*Task description*. Go over the entries below line by line, copying each one that contains the word "agent".

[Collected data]
- Opening Delimiter -

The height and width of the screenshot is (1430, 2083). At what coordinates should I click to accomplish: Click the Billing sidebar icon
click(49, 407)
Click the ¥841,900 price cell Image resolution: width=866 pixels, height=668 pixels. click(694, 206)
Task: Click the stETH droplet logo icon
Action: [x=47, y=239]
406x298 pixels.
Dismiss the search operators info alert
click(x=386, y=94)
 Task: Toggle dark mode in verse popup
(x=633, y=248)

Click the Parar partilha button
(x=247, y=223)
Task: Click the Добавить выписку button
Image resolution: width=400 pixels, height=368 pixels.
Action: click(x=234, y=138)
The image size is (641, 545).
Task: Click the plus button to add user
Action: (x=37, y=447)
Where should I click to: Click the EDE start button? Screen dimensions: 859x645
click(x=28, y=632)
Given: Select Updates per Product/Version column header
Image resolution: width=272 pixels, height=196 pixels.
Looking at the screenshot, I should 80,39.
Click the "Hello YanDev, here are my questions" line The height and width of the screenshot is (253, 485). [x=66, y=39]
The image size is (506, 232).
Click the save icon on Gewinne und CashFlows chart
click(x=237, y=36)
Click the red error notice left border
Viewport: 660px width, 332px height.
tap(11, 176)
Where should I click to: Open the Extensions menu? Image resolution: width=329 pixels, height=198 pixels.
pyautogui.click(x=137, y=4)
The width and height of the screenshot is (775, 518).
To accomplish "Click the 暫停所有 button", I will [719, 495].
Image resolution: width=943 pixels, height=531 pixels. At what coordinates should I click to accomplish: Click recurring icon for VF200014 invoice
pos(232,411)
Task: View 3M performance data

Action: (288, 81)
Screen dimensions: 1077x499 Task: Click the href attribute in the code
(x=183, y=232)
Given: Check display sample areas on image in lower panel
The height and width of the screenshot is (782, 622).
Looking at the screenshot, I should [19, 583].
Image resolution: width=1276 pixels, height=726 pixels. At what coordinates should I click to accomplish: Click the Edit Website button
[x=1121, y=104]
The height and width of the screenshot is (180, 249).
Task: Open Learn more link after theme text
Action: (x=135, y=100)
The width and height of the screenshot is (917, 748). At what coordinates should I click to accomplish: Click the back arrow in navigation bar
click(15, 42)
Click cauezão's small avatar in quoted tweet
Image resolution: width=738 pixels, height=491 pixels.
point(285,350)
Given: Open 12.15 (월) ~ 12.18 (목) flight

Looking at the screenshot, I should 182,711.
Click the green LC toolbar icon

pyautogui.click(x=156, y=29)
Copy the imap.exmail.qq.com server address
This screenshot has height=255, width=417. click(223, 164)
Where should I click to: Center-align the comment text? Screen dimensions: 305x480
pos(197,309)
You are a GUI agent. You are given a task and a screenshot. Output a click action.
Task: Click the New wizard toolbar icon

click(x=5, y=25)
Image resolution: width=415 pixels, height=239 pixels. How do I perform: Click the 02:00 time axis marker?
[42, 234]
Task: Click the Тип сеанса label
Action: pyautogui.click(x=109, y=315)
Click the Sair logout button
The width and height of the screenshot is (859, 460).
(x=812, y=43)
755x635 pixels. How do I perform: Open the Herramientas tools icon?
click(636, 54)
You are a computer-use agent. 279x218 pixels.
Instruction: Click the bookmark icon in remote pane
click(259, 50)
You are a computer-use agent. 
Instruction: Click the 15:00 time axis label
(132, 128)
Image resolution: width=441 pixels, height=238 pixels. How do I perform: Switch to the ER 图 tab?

- Closing Delimiter -

*Solution to the exercise*.
You are a GUI agent. You are given a task and a screenshot. Output a click action.
You are a computer-use agent. 279x218 pixels.
You are a computer-use agent. 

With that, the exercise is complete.